GIVEN RECORDS:
··········

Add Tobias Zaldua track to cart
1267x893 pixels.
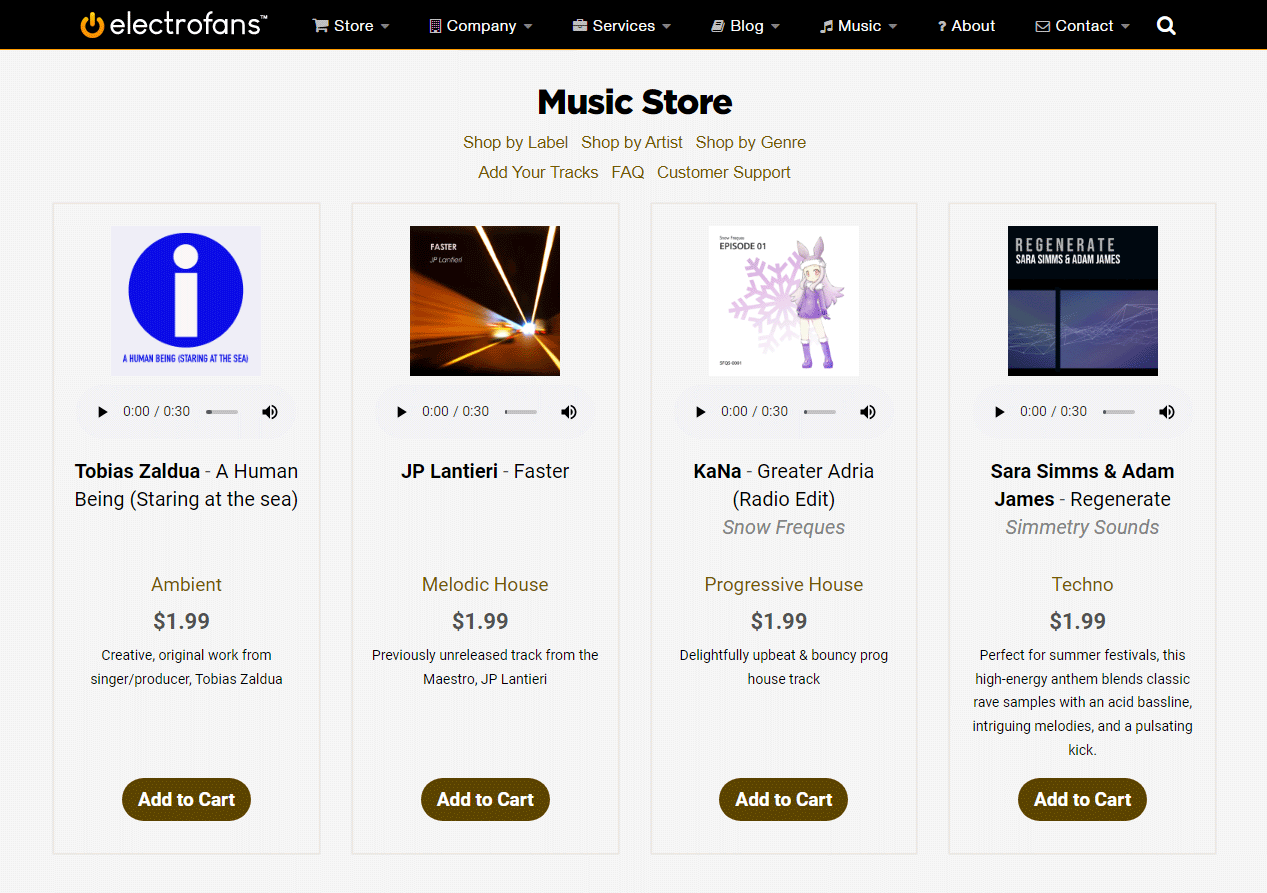186,800
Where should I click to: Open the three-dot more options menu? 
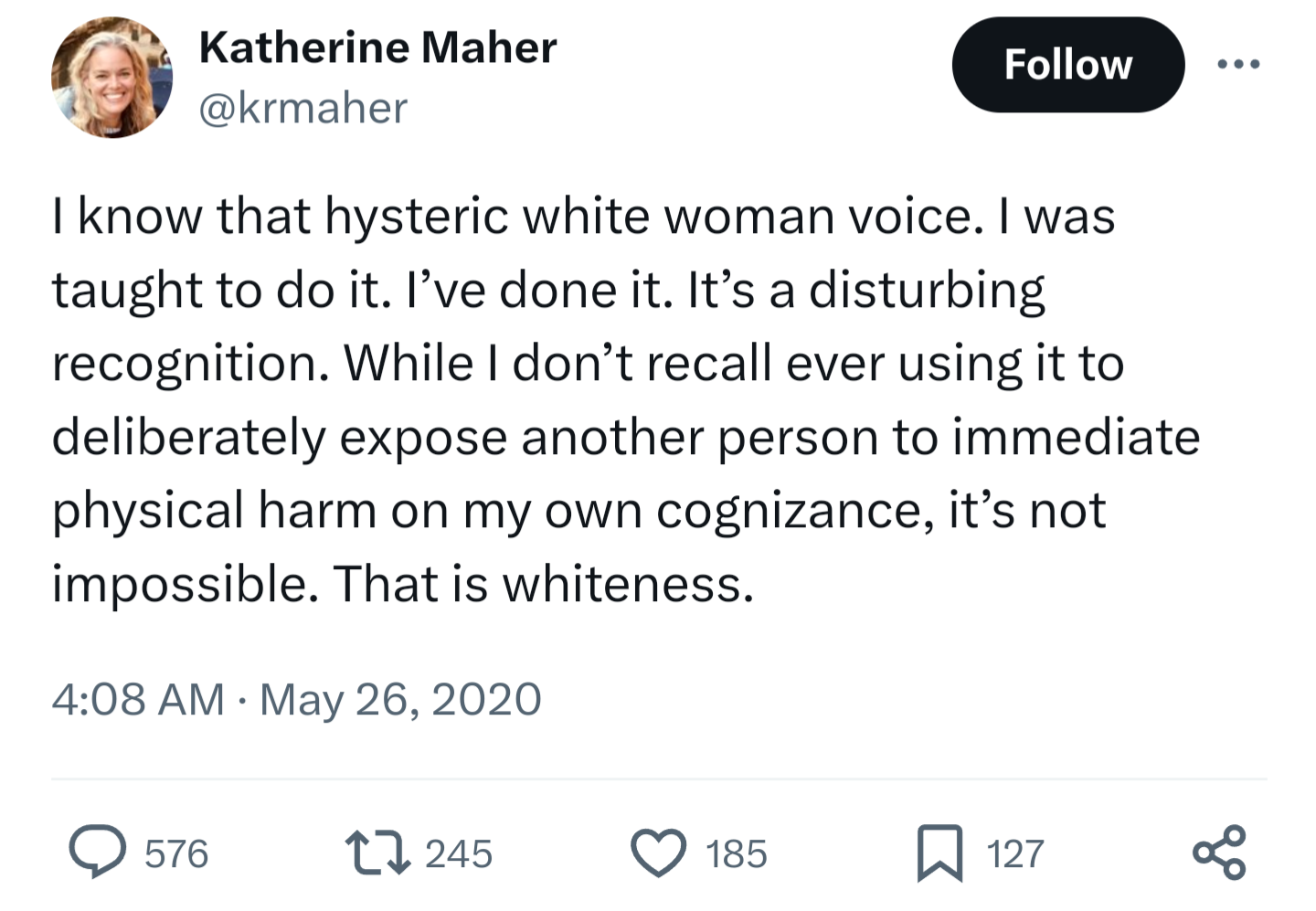pos(1239,64)
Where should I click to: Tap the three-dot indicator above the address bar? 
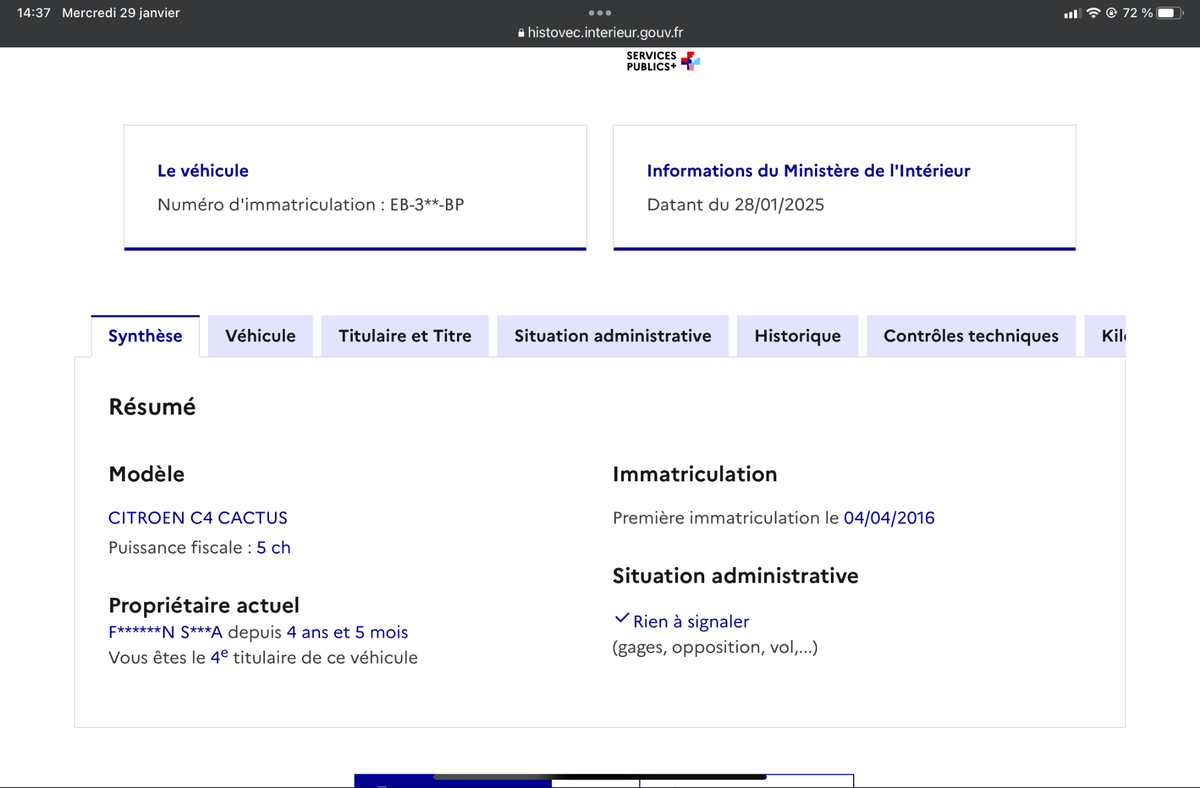599,13
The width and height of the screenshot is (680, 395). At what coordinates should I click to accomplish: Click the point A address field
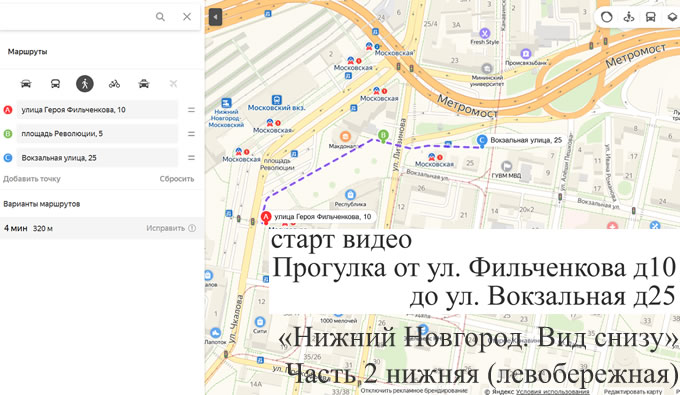[x=97, y=110]
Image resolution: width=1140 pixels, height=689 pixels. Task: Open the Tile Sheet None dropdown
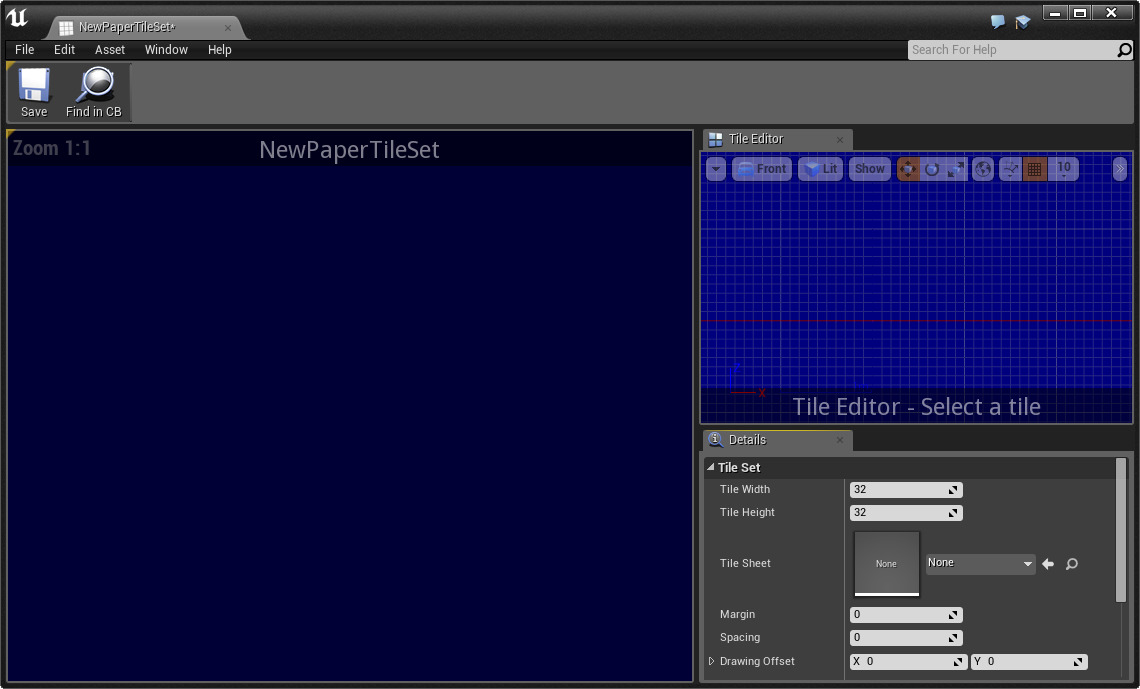(x=980, y=564)
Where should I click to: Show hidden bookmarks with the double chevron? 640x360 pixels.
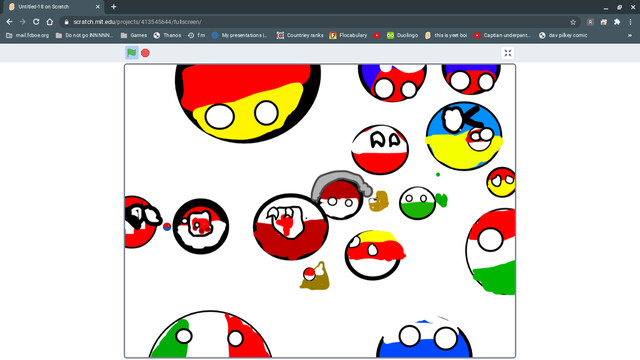click(x=630, y=36)
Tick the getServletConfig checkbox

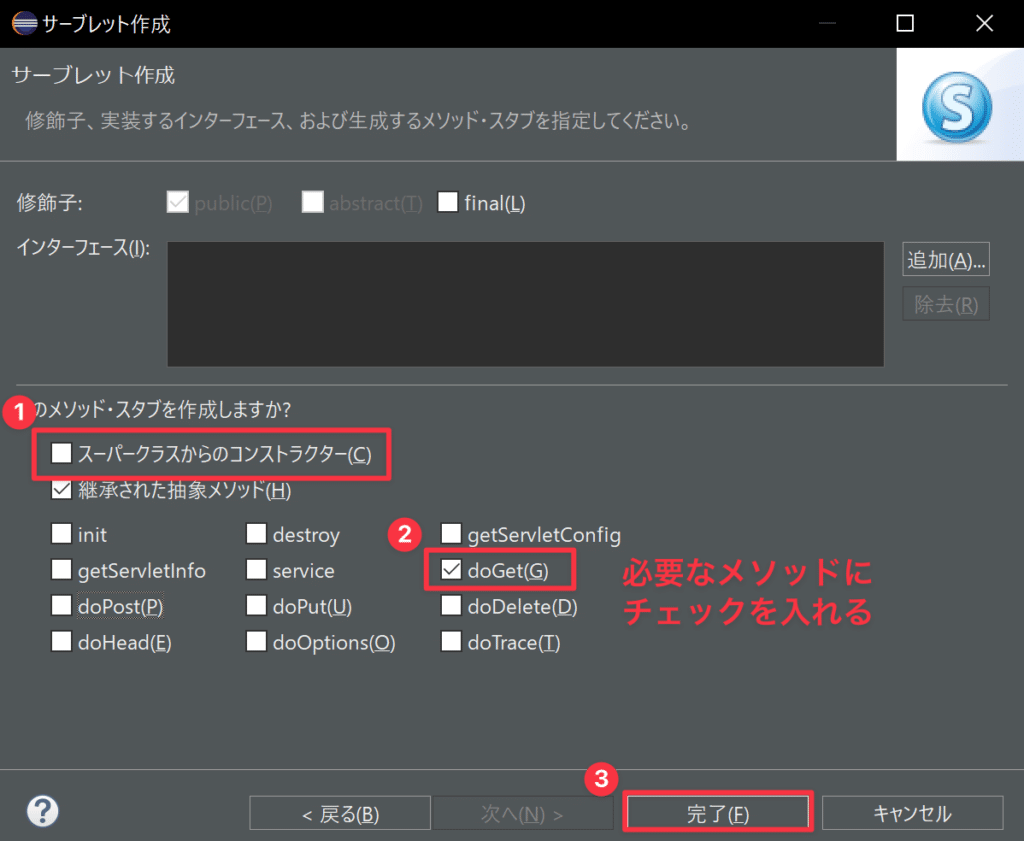pos(451,535)
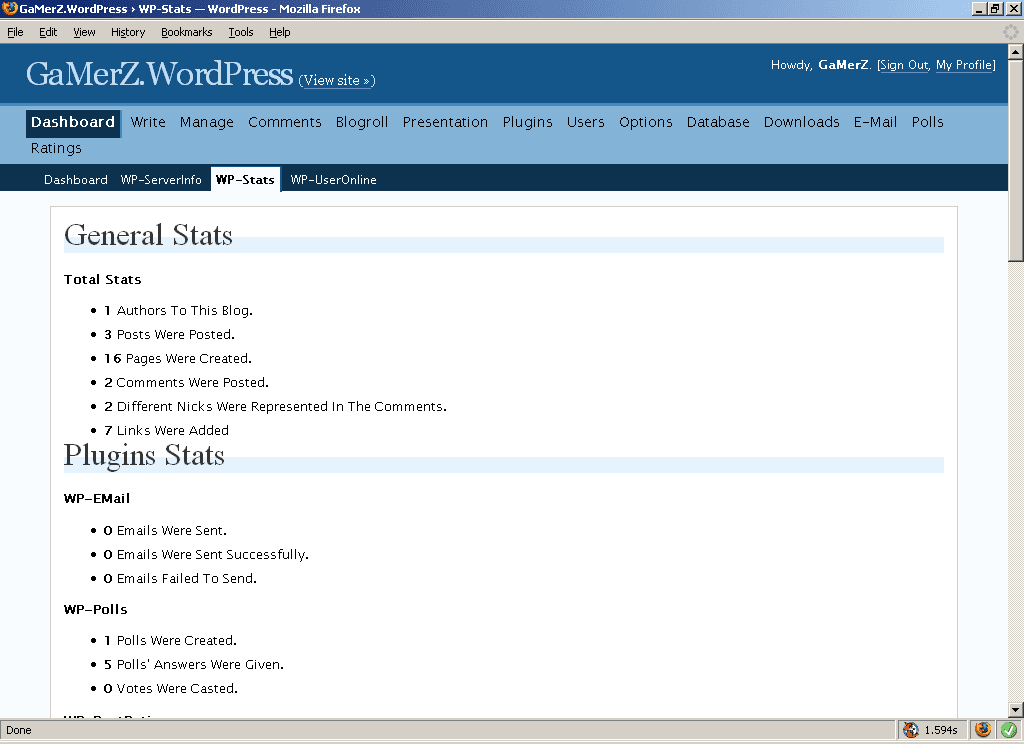The image size is (1024, 744).
Task: Go to the Plugins admin section
Action: pyautogui.click(x=527, y=122)
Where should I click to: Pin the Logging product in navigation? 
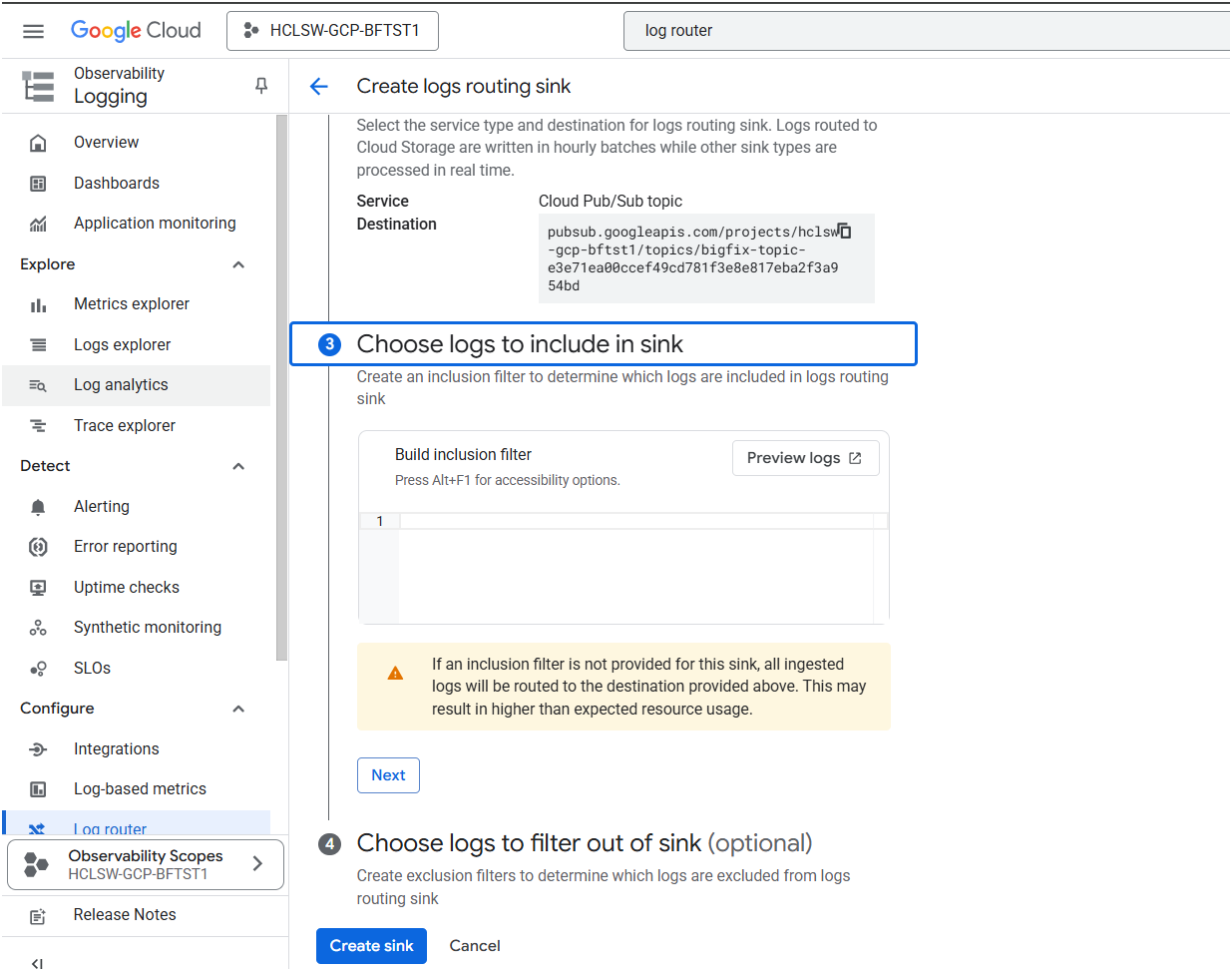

··········

Pictures stay out, and every line of the records is transcribed exactly.

SOLUTION FOR THIS TASK:
Add Tobias Zaldua track to cart
1267x893 pixels.
186,800
Where should I click to: Open the three-dot more options menu? 
pos(1239,64)
Where should I click to: Tap the three-dot indicator above the address bar? 
599,13
The width and height of the screenshot is (680, 395). At what coordinates should I click to accomplish: Click the point A address field
[x=97, y=110]
Image resolution: width=1140 pixels, height=689 pixels. Task: Open the Tile Sheet None dropdown
(x=980, y=564)
Where should I click to: Show hidden bookmarks with the double chevron? 640x360 pixels.
click(x=630, y=36)
Tick the getServletConfig checkbox

pos(451,535)
The image size is (1024, 744).
Task: Go to the Plugins admin section
Action: pyautogui.click(x=527, y=122)
Where should I click to: Pin the Logging product in navigation? 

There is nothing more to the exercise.